Fluent UI Team edited this page Apr 9, 2022 · 19 revisions

Once you have defined the theme for your app, you need to apply the theme. Fluent UI React currently supports multiple ways of applying theme. Below is detailed guidance on the recommended and possible approaches.

ThemeProvider (in preview)

Starting in @fluentui/react@8, we've introduced a new component called ThemeProvider. It's designed to provide a contextual theme down to its child components. By default, it provides the Fluent theme. You can pass a partial or full theme you have created using theme prop. ThemeProvider will then merge it with the default (Fluent) theme and provide down to its children.

NOTE: ThemeProvider was previously published under @fluentui/react-theme-provider. For various reasons, it was moved from that package into @fluentui/react itself in version 8, so do not use @fluentui/react-theme-provider in version 8.

Here is a basic example of using ThemeProvider:

import { ThemeProvider, PartialTheme } from '@fluentui/react';

const appTheme: PartialTheme = {
  palette: {
    themePrimary: 'red'
    ...
  }
};

export const App = () => (
  <ThemeProvider theme={appTheme}>
    App content ...
  </ThemeProvider>
);

You can also nest ThemeProviders:

import { ThemeProvider, PartialTheme } from '@fluentui/react';

const appTheme: PartialTheme = {
  palette: {
    themePrimary: 'red'
    ...
  }
};

const headerTheme: PartialTheme = {
  palette: {
    themePrimary: 'orange'
    ...
  }
};

export const App = () => (
  <ThemeProvider theme={appTheme}>
    <ThemeProvider theme={headerTheme}>
      <MyHeader />
    </ThemeProvider>

    App content ...
  </ThemeProvider>
);

You can find more examples and supported props of ThemeProvider here.

ThemeProvider is supported with version 8 of Fluent UI React.

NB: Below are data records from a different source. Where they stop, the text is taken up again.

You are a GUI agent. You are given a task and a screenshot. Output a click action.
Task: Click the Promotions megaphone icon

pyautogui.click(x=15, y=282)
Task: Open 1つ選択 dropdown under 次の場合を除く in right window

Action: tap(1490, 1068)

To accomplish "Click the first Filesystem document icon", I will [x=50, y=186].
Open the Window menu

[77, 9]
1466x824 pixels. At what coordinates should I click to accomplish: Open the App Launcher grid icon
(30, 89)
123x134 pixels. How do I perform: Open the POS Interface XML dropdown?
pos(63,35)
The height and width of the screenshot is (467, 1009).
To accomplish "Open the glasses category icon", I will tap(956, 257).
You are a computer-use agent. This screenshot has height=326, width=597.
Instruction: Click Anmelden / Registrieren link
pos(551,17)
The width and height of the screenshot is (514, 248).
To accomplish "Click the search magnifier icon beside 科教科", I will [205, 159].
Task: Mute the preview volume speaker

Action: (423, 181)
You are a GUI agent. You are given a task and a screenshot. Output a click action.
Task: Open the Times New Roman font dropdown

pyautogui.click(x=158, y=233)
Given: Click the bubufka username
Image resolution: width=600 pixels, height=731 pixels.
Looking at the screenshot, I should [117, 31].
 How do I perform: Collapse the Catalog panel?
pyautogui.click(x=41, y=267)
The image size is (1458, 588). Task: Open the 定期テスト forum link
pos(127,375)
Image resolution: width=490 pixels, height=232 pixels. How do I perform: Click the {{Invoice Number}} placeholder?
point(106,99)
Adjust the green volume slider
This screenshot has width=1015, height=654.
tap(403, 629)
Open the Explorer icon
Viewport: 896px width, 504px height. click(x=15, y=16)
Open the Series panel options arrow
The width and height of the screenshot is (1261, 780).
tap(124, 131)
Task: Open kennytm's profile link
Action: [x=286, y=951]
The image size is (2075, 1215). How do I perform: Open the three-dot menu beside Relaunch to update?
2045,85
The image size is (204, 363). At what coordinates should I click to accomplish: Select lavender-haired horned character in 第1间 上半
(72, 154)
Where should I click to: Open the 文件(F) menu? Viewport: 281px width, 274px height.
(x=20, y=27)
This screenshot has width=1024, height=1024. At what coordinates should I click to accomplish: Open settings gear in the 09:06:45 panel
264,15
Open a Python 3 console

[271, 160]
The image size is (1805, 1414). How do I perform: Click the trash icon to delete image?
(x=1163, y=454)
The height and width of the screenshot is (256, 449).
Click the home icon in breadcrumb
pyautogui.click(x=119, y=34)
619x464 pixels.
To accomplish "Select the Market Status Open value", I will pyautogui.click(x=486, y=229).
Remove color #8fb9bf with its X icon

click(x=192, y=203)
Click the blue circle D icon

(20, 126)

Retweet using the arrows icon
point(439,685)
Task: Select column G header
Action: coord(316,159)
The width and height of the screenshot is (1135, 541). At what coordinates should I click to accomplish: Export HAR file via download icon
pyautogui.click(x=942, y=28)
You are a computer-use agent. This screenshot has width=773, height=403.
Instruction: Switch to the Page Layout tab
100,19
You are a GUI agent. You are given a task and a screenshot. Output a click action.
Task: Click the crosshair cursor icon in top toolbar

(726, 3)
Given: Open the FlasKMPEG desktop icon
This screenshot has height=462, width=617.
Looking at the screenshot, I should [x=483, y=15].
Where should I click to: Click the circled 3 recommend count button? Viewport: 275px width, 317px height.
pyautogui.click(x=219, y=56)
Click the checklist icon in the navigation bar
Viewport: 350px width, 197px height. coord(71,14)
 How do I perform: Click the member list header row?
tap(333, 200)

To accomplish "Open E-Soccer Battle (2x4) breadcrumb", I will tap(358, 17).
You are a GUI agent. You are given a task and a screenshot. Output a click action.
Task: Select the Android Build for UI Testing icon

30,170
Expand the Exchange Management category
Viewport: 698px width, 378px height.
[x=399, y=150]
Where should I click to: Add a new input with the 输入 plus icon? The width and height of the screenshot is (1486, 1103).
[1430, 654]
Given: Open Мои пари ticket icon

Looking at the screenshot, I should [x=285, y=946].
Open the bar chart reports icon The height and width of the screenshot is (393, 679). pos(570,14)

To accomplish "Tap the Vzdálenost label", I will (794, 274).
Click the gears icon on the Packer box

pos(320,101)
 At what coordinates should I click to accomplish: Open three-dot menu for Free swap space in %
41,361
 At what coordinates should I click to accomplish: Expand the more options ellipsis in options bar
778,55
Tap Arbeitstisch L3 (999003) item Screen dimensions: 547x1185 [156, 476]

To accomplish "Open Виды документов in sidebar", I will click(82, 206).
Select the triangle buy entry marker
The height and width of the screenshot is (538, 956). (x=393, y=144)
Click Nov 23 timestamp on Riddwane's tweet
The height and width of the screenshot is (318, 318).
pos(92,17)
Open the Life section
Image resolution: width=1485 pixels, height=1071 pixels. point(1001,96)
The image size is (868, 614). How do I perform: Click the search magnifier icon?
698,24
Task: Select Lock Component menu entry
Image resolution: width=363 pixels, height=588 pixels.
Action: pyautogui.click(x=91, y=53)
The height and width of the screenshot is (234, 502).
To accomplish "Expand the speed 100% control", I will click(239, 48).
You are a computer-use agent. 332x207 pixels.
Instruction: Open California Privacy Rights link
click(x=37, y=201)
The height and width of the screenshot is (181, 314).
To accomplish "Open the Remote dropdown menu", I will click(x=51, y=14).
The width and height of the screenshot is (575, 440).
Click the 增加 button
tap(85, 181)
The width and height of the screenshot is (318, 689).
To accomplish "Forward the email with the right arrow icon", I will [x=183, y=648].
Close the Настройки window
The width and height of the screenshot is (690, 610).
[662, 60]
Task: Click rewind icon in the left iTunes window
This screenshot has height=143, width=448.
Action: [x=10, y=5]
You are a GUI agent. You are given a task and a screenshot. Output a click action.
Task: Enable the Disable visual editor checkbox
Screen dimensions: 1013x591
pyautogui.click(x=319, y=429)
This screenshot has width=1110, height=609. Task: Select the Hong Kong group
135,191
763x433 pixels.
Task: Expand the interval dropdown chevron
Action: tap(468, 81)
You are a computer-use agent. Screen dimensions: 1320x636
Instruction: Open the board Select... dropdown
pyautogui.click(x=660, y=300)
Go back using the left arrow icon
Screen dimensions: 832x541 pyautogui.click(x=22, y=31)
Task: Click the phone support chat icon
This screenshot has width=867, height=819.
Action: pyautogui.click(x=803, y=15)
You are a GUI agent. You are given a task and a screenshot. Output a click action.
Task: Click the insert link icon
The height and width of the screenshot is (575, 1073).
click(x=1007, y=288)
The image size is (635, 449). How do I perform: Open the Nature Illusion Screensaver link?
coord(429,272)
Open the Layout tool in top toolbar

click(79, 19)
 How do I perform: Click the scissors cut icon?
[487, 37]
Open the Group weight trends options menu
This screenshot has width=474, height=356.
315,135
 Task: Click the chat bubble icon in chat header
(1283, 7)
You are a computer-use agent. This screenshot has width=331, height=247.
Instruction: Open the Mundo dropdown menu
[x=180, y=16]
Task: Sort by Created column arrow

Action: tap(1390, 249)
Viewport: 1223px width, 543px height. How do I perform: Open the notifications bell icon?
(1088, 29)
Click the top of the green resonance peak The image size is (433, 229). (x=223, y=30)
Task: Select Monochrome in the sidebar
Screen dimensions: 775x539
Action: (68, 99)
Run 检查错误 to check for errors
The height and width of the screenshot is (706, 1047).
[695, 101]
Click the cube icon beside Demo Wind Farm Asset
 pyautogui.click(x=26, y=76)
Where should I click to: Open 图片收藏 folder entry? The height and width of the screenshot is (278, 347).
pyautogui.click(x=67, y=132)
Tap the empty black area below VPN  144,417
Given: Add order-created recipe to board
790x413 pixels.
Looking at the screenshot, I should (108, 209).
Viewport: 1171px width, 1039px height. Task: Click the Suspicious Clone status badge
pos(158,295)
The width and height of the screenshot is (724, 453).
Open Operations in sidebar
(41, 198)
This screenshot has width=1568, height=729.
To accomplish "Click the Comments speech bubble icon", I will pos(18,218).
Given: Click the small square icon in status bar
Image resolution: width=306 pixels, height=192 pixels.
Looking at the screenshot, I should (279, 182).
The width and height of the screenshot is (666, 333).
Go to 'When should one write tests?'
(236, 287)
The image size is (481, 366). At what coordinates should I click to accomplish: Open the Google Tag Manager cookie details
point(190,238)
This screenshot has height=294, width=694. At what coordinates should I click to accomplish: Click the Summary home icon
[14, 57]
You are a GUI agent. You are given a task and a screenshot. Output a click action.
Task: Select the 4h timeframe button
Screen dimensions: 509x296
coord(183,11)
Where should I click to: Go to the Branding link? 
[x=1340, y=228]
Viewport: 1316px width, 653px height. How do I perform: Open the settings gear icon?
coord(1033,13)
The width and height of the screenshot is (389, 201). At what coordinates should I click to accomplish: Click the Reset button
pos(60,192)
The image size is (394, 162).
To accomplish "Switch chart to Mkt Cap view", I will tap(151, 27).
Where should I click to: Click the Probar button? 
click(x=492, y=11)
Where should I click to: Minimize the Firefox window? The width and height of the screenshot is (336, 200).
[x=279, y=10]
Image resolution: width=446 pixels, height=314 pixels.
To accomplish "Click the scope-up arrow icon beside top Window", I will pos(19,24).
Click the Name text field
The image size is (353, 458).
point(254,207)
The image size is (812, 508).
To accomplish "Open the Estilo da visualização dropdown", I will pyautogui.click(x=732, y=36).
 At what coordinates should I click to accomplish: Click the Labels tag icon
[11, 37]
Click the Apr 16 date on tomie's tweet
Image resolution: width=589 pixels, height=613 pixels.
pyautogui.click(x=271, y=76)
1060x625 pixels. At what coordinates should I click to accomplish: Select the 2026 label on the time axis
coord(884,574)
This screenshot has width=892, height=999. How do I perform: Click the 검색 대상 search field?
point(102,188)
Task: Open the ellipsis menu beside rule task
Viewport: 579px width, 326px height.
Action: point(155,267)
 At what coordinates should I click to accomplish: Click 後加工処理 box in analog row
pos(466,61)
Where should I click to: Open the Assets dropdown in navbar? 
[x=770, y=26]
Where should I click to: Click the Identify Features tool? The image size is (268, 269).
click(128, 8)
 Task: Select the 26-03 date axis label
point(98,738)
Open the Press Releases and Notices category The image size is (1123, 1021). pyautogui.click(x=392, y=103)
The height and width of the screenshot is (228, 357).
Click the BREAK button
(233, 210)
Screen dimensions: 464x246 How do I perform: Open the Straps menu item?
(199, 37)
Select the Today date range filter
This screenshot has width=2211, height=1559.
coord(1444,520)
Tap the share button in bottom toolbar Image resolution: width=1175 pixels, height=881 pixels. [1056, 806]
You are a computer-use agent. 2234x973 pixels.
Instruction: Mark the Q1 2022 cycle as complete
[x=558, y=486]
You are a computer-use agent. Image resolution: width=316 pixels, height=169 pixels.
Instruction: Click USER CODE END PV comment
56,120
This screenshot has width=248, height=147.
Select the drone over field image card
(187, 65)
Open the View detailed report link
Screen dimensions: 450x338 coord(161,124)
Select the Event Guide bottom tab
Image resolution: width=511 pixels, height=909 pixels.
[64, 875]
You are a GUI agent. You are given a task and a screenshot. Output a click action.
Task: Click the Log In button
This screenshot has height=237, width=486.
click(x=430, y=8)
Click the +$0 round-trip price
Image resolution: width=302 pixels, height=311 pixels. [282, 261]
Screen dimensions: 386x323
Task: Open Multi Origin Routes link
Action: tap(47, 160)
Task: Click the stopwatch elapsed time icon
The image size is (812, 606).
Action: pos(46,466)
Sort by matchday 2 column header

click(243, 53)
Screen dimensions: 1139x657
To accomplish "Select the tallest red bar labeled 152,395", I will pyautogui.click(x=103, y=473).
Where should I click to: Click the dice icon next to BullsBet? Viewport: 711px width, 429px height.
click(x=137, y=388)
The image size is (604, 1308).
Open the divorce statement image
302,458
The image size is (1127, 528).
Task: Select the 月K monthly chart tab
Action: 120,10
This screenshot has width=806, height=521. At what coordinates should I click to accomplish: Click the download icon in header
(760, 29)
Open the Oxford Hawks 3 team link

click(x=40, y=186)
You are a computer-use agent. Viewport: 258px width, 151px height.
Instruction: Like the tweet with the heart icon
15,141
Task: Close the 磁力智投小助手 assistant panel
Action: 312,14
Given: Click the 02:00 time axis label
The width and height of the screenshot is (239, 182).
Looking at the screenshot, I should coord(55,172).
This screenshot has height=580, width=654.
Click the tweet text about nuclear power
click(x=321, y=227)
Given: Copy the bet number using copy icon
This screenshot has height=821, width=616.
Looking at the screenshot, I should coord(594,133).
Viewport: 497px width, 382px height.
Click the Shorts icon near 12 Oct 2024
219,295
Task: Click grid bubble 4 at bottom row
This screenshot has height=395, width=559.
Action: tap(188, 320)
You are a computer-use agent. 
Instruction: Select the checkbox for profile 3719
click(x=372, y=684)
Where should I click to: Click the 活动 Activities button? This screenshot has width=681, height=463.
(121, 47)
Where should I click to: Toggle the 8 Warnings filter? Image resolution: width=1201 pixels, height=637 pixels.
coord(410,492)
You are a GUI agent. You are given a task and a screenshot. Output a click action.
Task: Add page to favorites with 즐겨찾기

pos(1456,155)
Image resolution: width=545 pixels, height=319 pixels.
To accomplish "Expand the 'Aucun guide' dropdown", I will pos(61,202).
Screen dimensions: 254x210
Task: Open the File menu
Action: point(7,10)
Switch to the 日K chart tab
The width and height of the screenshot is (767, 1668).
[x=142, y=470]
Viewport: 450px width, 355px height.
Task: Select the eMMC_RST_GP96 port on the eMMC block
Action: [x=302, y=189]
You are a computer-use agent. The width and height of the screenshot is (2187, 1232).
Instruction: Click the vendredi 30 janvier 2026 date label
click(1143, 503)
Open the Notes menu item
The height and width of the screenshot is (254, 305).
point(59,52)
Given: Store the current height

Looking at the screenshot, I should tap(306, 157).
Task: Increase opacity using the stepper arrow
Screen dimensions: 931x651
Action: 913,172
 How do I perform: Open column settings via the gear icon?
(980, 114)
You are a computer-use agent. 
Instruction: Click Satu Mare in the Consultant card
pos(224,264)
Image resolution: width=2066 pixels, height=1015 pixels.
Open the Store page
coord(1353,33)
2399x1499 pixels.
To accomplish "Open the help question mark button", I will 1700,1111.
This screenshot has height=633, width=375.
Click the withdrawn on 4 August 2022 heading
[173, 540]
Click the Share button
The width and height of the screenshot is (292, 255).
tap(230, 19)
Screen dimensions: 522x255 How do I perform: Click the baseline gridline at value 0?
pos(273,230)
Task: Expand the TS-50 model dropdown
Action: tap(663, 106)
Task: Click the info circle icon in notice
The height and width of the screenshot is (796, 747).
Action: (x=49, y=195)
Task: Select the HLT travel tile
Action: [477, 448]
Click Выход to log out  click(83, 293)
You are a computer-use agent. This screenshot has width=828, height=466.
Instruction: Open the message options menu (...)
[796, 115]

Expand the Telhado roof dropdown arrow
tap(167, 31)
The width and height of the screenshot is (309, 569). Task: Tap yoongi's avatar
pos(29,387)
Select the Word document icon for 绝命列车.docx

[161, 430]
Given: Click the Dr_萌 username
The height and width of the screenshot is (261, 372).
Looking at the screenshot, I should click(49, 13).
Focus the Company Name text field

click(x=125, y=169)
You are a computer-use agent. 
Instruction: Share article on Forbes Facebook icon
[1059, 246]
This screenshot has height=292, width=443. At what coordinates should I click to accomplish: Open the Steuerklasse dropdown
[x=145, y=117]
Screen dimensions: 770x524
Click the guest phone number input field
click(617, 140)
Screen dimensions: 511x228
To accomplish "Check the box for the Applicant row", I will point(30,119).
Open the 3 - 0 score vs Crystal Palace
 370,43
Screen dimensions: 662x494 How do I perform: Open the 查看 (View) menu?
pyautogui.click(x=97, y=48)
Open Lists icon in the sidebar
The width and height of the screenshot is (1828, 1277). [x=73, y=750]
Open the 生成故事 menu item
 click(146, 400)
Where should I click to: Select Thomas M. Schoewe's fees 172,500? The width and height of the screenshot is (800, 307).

Note that we don't plan to re-export ThemeProvider from version 7. If really needed, you can still use ThemeProvider on version 7 by importing it from @fluentui/react-theme-provider@0 package (see this example here). However we recommend you start to adopt ThemeProvider after your application is upgraded to version 8.

loadTheme

loadTheme is a way to provide a theme in global (and only global) scope, which will affect your entire application.

If you are loadTheme today, it's recommended to replace it with ThemeProvider. That way, your application consistently has one way of providing a theme.

One caveat here is that if you app has styles which is authored in raw CSS which uses theming tokens and relies on @microsoft/load-themed-styles, ThemeProvider won't be able to replace loadTheme in this case without the need to re-write the styles. Only loadTheme calls loadTheme from @microsoft/load-themed-styles internally.

Here is a basic example of using loadTheme:

import { loadTheme, createTheme, Theme } from '@fluentui/react';

// Note:
// `loadTheme` does not support passing partial theme.
// You must create a full theme (using `createTheme`).
const appTheme: Theme = createTheme({
  palette: {
    themePrimary: 'red'
    ...
  }
});

loadTheme(appTheme);

export const App = () => (
  <>
    App content ...
  </>
);

Customizer (deprecated/legacy)

Starting from @fluentui/react version 8, Customizer is deprecated in favor of ThemeProvider. Compared to ThemeProvider, Customizer is not type-safe and does not support partial themes. For the sole purpose of providing and consuming a theme in your app, ThemeProvider is able to do everything Customizer can do today. You can learn more about how to replace Customizer with ThemeProvider here.

(If you're using Customizer for purposes besides theming, please let us know.)